◆ Stated exercise 1: Reproduce the section of the wave height passage below starting with "There was a" and going on through "the mudflat site.".
◆ Stated exercise 2:
Answer these questions using the wave height passage below.
(a) What range did the correlation coefficients between significant wave height and water depth span?
(b) At which site along the measurement transect was the highest relative wave height always recorded?
(c) Was relative wave height higher within the vegetation tussock or around it?

◆ Extract:
══════════════════════════════

There was a strong correlation between significant wave height and water depth (i.e., the correlation coefficients ranging from 0.825 to 0.991; Fig. 4). The relative significant wave height (ratio of wave height to water depth), ranged from 0.11 ± 0.01 to 0.44 ± 0.07. Along the measurement transect (Sites 1–6), the highest relative wave height was always recorded at Site 4. Similarly, the relative wave height was higher within the vegetation tussock (Site 8) than around the vegetation tussock (Sites 7 and 9). In other words, relative wave height appeared to be maximal at the marsh front. From Sites 4 to 5, and to Site 6, the relative wave height significantly decreased, and the relative wave heights at both Sites 5 and 6 were lower than at the mudflat site.

══════════════════════════════

(Data for locating words and elements)

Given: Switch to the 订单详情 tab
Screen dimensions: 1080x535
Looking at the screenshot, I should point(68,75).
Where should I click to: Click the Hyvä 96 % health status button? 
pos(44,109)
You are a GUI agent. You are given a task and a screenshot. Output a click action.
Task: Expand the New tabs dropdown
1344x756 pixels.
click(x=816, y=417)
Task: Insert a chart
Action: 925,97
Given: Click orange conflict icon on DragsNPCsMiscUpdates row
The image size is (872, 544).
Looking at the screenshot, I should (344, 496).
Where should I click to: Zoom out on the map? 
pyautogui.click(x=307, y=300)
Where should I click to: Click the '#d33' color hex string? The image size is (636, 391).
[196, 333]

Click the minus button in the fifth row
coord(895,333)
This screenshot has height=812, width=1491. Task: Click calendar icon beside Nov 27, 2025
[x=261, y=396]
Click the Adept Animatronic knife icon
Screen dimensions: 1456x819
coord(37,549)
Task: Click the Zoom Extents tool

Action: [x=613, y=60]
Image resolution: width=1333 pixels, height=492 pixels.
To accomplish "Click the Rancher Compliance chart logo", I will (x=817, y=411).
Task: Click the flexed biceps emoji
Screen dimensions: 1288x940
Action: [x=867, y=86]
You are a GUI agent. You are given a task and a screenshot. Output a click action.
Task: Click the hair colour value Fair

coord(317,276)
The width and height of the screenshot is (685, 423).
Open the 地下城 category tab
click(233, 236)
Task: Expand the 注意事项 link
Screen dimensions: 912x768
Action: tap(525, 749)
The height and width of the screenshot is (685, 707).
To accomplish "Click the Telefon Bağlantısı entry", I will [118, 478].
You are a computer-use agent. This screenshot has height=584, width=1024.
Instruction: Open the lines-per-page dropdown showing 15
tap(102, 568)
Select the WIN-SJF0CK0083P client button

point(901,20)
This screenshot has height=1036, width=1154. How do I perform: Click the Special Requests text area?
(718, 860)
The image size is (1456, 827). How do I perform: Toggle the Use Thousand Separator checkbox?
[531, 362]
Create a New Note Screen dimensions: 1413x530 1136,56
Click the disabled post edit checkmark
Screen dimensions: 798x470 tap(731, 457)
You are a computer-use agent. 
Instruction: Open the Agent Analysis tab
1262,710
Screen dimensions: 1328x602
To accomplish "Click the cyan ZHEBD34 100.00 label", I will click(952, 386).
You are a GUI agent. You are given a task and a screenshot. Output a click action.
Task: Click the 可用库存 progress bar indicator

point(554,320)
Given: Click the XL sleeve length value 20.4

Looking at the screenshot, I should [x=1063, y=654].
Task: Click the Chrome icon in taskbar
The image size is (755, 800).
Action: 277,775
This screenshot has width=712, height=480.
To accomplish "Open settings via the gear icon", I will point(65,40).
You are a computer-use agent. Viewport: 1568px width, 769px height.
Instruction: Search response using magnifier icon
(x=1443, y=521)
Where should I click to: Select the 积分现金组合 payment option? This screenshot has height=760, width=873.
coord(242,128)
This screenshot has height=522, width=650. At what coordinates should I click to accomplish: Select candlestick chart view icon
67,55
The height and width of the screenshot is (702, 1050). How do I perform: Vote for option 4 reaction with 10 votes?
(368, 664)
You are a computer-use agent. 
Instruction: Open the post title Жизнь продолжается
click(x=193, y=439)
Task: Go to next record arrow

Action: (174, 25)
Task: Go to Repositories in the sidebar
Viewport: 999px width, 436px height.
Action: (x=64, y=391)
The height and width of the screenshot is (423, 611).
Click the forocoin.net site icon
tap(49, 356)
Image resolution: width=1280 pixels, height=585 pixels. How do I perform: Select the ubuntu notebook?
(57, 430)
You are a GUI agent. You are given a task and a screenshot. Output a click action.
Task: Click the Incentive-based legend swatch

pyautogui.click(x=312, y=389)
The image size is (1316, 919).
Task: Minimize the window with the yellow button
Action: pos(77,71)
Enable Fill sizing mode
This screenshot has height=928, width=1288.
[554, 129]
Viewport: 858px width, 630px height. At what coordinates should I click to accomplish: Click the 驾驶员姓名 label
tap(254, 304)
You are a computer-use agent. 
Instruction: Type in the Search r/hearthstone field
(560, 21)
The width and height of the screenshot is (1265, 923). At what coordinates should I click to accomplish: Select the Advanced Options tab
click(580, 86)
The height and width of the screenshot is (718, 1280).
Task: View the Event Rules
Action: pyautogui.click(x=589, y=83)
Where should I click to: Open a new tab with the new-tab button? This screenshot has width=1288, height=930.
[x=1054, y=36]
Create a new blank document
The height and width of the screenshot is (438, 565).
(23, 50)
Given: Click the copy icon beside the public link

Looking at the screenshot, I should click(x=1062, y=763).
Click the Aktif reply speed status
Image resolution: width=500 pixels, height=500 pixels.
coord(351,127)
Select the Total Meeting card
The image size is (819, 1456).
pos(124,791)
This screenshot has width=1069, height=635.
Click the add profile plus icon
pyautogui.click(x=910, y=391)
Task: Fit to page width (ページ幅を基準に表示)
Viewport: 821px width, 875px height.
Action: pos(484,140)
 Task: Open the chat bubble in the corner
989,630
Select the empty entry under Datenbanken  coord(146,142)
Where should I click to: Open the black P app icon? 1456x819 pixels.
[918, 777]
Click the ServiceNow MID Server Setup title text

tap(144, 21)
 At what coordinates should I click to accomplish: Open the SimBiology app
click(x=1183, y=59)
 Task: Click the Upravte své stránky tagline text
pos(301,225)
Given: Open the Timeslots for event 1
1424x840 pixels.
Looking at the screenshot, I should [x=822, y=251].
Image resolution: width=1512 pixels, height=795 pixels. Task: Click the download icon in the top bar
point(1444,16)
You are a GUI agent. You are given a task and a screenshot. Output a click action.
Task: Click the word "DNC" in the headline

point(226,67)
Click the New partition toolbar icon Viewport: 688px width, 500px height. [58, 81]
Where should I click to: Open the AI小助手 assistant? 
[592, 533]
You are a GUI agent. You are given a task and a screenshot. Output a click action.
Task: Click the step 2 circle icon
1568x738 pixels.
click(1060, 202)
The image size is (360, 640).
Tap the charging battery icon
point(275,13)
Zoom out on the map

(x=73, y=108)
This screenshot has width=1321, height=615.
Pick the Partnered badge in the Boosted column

══════════════════════════════

◆ Worked answer 1:
There was a strong correlation between significant wave height and water depth (i.e., the correlation coefficients ranging from 0.825 to 0.991; Fig. 4). The relative significant wave height (ratio of wave height to water depth), ranged from 0.11 ± 0.01 to 0.44 ± 0.07. Along the measurement transect (Sites 1–6), the highest relative wave height was always recorded at Site 4. Similarly, the relative wave height was higher within the vegetation tussock (Site 8) than around the vegetation tussock (Sites 7 and 9). In other words, relative wave height appeared to be maximal at the marsh front. From Sites 4 to 5, and to Site 6, the relative wave height significantly decreased, and the relative wave heights at both Sites 5 and 6 were lower than at the mudflat site.

◆ Worked answer 2:
(a) From 0.825 to 0.991.
(b) Site 4.
(c) Within the vegetation tussock (Site 8).